The oxygen is pretty easy. There’s plenty in our air that we breathe all the time. Our atmosphere is around 21% oxygen.
The hydrogen we’ll get from a hydrocarbon (as the name implies, a compound with hydrogen and carbon). Alcohols are partly made from hydrocarbons, so they have plenty of hydrogen in them. Isopropyl alcohol has the chemical formula C3H8O.
We’ll need a combustion reaction to fuse them together. Combustion is the scientific way of saying burning. Combustion reactions take oxygen and some hydrocarbon fuel, ignite them, and produce water and carbon dioxide.
If we were to light liquid alcohol on fire, it would still be a combustion reaction and produce water, but it would happen too slowly and melt the plastic of the bottle. Plus, no explosion and bottle rocket. So we shake the bottle to vaporize
▲
Vaporize means to turn into a gas.
the alcohol. When you pour out the excess alcohol liquid, there is still alcohol vapor in the bottle.
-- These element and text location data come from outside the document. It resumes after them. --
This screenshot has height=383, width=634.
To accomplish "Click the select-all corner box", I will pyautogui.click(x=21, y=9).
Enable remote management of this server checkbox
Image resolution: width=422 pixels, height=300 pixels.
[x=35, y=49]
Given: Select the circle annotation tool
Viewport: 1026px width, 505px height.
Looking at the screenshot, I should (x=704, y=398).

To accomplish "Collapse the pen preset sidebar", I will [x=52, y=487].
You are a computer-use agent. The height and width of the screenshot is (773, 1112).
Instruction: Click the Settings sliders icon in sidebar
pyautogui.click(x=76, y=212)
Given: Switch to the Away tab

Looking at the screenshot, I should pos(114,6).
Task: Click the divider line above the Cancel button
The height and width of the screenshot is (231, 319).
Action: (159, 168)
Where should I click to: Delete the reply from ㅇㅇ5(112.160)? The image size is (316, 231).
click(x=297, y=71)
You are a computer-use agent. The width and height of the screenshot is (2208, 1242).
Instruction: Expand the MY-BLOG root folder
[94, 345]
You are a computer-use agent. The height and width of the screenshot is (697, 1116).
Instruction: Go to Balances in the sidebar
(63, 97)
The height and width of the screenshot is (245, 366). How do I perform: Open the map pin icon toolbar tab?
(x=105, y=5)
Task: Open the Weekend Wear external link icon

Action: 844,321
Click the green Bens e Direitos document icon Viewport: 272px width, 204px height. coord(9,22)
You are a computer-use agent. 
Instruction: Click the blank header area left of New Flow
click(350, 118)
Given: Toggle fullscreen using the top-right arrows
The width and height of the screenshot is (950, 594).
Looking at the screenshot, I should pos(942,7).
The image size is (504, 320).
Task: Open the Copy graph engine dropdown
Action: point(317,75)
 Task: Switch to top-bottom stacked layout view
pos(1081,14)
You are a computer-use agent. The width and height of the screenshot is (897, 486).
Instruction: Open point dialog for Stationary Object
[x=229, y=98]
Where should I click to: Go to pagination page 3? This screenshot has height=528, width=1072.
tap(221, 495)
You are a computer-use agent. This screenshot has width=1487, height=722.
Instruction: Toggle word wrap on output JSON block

When you hold a match up to the opening, the vapor ignites pretty quickly. The gas inside the bottle heats up and expands. With nowhere to go except out the hole in the cap, the air shooting out the back forces the bottle forward. Inside, the alcohol and oxygen combust to form water vapor. As you swirl the warm bottle, that vapor cools down and condenses into liquid water.